Biopython error when reading UTRdb swissprot formatted file
1
0
Entering edit mode
4.5 years ago
themantalope ▴ 40

Hi All,

I have a .dat file that follows the formatting of the Swissprot sequence format file, and I'm trying to read it using Biopython's SeqIO module. However, when I try to extract records from the file I get the following error:

>>> reqs = list(SeqIO.parse("5UTRaspic.Hum.dat", "swiss"))
Traceback (most recent call last):
File "<stdin>", line 1, in <module>
File "/Users/<usr>/anaconda/lib/python2.7/site-packages/Bio/SeqIO/__init__.py", line 600, in parse
for r in i:
File "/Users/<usr>/anaconda/lib/python2.7/site-packages/Bio/SeqIO/SwissIO.py", line 85, in SwissIterator
for swiss_record in swiss_records:
File "/Users/<usr>/anaconda/lib/python2.7/site-packages/Bio/SwissProt/__init__.py", line 121, in parse
File "/Users/<usr>/anaconda/lib/python2.7/site-packages/Bio/SwissProt/__init__.py", line 165, in _read
File "/Users/<usr>/anaconda/lib/python2.7/site-packages/Bio/SwissProt/__init__.py", line 278, in _read_id
raise ValueError("ID line has unrecognised format:\n" + line)
ValueError: ID line has unrecognised format:
ID   5HSAA000001; SV 1; linear; mRNA; STD; HUM; 62 BP.

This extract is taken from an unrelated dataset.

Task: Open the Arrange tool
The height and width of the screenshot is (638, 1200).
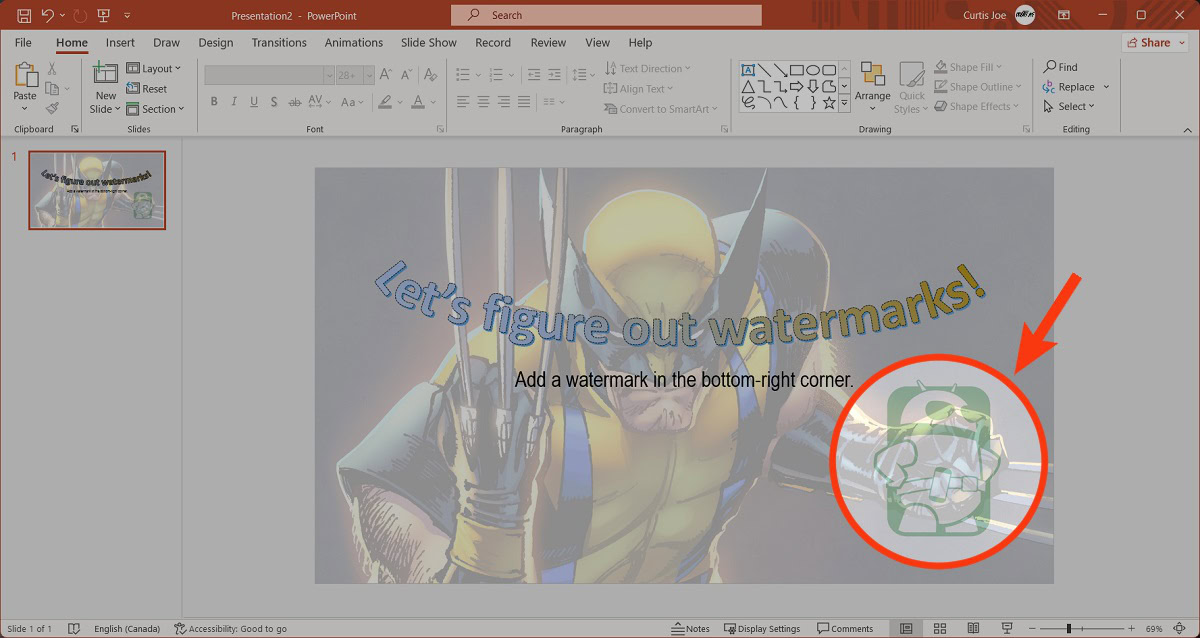Action: pos(872,83)
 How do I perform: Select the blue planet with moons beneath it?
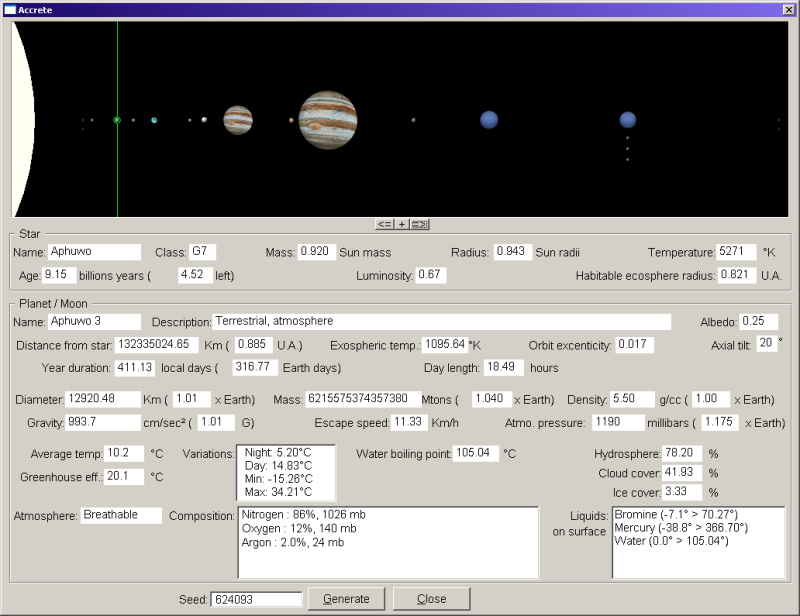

The .dat file I'm using is the file which can be found here (human 3'UTR database). From what I can tell, it looks like it is formatted properly. Is there any modification I can make to the file so that it adheres with the standard expected by Biopython?

swissprot biopython python • 1.5k views
3
Entering edit mode
4.4 years ago

Your file is not in Swiss-Prot format, but in EMBL flat file format.